_DATA LISTING_
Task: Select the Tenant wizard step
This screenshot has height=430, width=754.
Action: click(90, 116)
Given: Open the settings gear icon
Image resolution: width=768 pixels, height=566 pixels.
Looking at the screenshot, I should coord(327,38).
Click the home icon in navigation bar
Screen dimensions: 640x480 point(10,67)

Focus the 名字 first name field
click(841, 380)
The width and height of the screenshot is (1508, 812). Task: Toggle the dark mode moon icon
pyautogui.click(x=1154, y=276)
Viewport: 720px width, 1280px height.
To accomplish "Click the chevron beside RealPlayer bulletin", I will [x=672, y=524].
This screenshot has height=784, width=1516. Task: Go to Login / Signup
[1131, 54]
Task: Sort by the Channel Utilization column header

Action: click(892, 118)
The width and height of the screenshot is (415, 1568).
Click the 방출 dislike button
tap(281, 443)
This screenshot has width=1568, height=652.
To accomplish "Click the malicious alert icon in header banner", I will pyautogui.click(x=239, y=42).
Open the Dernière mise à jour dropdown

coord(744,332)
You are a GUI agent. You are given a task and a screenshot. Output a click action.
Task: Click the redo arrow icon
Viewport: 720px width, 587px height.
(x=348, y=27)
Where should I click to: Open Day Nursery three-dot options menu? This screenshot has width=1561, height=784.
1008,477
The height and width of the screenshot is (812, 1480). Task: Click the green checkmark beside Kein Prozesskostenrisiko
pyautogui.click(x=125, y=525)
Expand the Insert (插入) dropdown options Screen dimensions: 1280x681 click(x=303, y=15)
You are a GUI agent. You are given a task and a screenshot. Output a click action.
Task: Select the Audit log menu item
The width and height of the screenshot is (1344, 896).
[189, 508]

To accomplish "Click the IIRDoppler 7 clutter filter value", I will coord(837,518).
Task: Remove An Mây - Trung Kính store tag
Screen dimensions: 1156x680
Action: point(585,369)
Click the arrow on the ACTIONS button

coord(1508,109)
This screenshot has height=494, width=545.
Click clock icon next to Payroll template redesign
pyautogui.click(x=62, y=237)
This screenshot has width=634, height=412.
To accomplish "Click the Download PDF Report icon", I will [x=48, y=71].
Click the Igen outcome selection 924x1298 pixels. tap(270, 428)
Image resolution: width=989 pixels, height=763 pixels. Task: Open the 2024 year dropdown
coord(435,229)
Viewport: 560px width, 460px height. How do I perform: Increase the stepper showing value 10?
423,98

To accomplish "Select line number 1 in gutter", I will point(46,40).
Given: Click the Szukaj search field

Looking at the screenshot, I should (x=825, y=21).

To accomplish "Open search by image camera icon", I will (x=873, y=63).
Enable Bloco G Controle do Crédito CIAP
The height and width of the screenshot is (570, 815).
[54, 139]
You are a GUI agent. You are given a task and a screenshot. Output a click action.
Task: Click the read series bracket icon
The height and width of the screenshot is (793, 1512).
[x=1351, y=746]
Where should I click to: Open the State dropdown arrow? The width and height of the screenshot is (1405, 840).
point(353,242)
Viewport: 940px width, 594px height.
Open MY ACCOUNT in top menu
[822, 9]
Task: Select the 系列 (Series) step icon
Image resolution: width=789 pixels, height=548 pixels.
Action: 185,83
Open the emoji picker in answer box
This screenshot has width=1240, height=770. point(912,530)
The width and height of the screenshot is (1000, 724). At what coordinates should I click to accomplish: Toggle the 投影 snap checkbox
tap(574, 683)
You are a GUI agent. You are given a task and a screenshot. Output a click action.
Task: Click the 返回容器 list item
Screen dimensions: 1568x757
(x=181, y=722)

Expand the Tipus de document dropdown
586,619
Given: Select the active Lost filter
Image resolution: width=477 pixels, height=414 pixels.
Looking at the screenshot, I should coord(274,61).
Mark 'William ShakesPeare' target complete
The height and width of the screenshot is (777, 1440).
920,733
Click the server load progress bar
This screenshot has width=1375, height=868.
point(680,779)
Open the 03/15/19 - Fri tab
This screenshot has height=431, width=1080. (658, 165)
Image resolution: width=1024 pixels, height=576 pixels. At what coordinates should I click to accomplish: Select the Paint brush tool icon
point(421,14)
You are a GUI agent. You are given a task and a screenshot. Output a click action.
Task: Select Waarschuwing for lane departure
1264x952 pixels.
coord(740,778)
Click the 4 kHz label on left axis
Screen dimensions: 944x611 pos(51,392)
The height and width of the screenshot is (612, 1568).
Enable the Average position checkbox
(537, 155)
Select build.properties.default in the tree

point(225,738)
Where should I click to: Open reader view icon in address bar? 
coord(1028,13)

_SET TASK_
Copy out the items word for word, beginning at the line that contains "Click the Igen" and stopping after the line that contains "point(421,14)".

_EXERCISE OUTPUT_
Click the Igen outcome selection 924x1298 pixels. tap(270, 428)
Image resolution: width=989 pixels, height=763 pixels. Task: Open the 2024 year dropdown
coord(435,229)
Viewport: 560px width, 460px height. How do I perform: Increase the stepper showing value 10?
423,98

To accomplish "Select line number 1 in gutter", I will point(46,40).
Given: Click the Szukaj search field

Looking at the screenshot, I should (x=825, y=21).

To accomplish "Open search by image camera icon", I will (x=873, y=63).
Enable Bloco G Controle do Crédito CIAP
The height and width of the screenshot is (570, 815).
[54, 139]
You are a GUI agent. You are given a task and a screenshot. Output a click action.
Task: Click the read series bracket icon
The height and width of the screenshot is (793, 1512).
[x=1351, y=746]
Where should I click to: Open the State dropdown arrow? The width and height of the screenshot is (1405, 840).
point(353,242)
Viewport: 940px width, 594px height.
Open MY ACCOUNT in top menu
[822, 9]
Task: Select the 系列 (Series) step icon
Image resolution: width=789 pixels, height=548 pixels.
Action: 185,83
Open the emoji picker in answer box
This screenshot has width=1240, height=770. point(912,530)
The width and height of the screenshot is (1000, 724). At what coordinates should I click to accomplish: Toggle the 投影 snap checkbox
tap(574, 683)
You are a GUI agent. You are given a task and a screenshot. Output a click action.
Task: Click the 返回容器 list item
Screen dimensions: 1568x757
(x=181, y=722)

Expand the Tipus de document dropdown
586,619
Given: Select the active Lost filter
Image resolution: width=477 pixels, height=414 pixels.
Looking at the screenshot, I should coord(274,61).
Mark 'William ShakesPeare' target complete
The height and width of the screenshot is (777, 1440).
920,733
Click the server load progress bar
This screenshot has width=1375, height=868.
point(680,779)
Open the 03/15/19 - Fri tab
This screenshot has height=431, width=1080. (658, 165)
Image resolution: width=1024 pixels, height=576 pixels. At what coordinates should I click to accomplish: Select the Paint brush tool icon
point(421,14)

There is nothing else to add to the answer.